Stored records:
BEGIN

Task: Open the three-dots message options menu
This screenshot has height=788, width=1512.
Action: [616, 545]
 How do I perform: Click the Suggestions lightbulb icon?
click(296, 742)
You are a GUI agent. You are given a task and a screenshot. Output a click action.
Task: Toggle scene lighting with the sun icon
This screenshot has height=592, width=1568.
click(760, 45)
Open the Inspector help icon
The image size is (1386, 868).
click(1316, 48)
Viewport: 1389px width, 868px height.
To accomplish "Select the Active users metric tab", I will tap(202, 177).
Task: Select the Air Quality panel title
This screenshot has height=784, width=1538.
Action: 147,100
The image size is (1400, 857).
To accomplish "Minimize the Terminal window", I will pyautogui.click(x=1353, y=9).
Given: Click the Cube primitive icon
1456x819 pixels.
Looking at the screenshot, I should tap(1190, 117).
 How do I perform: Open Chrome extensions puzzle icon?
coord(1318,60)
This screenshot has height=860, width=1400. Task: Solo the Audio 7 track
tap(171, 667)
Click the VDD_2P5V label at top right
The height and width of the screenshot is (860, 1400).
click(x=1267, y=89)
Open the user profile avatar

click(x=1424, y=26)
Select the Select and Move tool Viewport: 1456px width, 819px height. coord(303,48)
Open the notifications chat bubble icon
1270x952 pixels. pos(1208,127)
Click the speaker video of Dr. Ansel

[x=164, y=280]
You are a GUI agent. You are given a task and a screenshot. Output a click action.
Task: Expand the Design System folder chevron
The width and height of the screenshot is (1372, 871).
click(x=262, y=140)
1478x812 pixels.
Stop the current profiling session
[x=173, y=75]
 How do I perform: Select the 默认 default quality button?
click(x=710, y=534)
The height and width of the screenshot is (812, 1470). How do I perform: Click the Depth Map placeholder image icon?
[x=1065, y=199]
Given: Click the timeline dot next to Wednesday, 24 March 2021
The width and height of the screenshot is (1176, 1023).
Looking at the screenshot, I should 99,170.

END

WORK ORDER: Give back, word for word, only the lines above from the line holding "Given: Click the Cube primitive icon" to the line holding "Task: Expand the Design System folder chevron", both included.

ANSWER BOX:
Given: Click the Cube primitive icon
1456x819 pixels.
Looking at the screenshot, I should tap(1190, 117).
 How do I perform: Open Chrome extensions puzzle icon?
coord(1318,60)
This screenshot has height=860, width=1400. Task: Solo the Audio 7 track
tap(171, 667)
Click the VDD_2P5V label at top right
The height and width of the screenshot is (860, 1400).
click(x=1267, y=89)
Open the user profile avatar

click(x=1424, y=26)
Select the Select and Move tool Viewport: 1456px width, 819px height. coord(303,48)
Open the notifications chat bubble icon
1270x952 pixels. pos(1208,127)
Click the speaker video of Dr. Ansel

[x=164, y=280]
You are a GUI agent. You are given a task and a screenshot. Output a click action.
Task: Expand the Design System folder chevron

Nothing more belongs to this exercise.